Страница 35 из 39
— Приказываю убить Эквиция…
Толпа несла фирманца на плечах. Улыбаясь, он что-то кричал Гесперу, протягивал руки к плебеям, и Петрей, притаившись за колонной храма Кастора, не спускал с него настороженных глаз. Вот он поднял лук, натянул тетиву. Стрела взвизгнула и пропала.
Эквиций захрипел, пошатнулся. Кровь хлынула из пробитого горла, — недаром караульный начальник считался самым метким стрелком.
Толпа бросилась искать убийцу, но у храма Кастора было пусто.
А Петрей, стоя перед Марием, говорил, улыбаясь:
— Вождь, приказание твое исполнено: самозванец убит.
Война в Сицилии кончилась полным разгромом рабов: консул Манний Аквилий, убив на поединке вождя Атениона, опрокинул неприятельские войска, а остатки их осадил в крепости и взял измором; затем последовали казни, наполнились тюрьмы; рабам было запрещено носить оружие.
И в Риме победила власть: популяры были разгромлены.
Не имея вождей, одинокие, преследуемые, они не знали, что делать.
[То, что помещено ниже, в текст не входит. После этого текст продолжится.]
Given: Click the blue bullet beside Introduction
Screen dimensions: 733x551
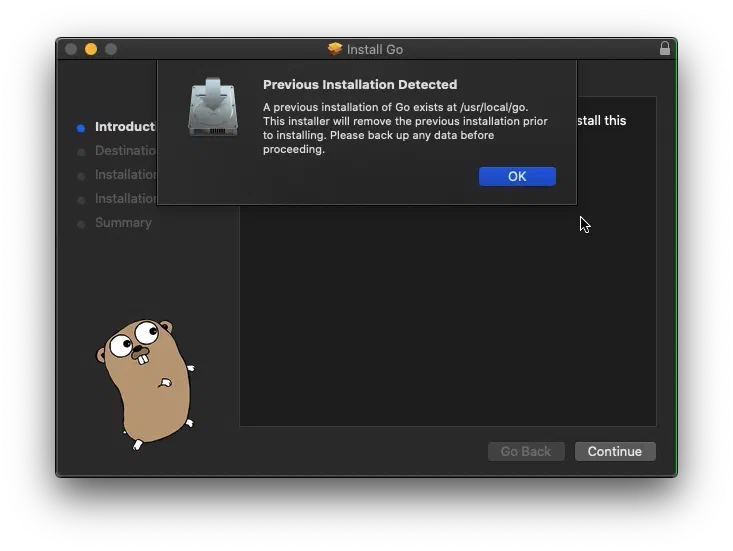Looking at the screenshot, I should [81, 128].
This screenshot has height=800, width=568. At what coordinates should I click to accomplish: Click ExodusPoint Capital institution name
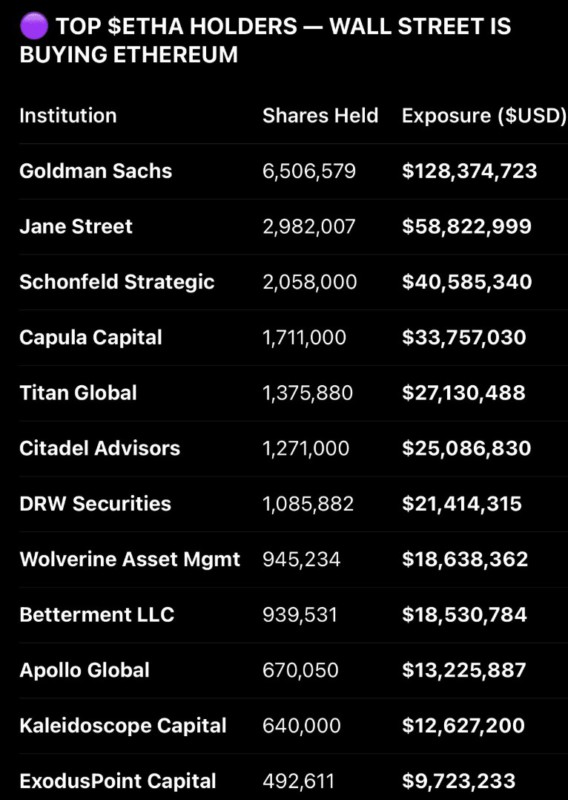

Одни искали союза с врагами и убийцами, заискивая перед ними, выполняя их преступные поручения, лишь бы уцелеть для будущей борьбы; другие укрывались в Остии и соседних городах; иные бежали к царю Митридату, покорявшему царства Малой Азии и угрожавшему, по слухам, войной самому Риму.
Мульвий находился в Риме. Он не имел заработка и жил подачками Мария. Однажды, бродя по улицам, он встретился с Тукцией. Жизнь свояченицы опечалила его, а равнодушие, с каким она отнеслась к смерти Тициния и родных, возмутило. Он не удержался и упрекнул ее.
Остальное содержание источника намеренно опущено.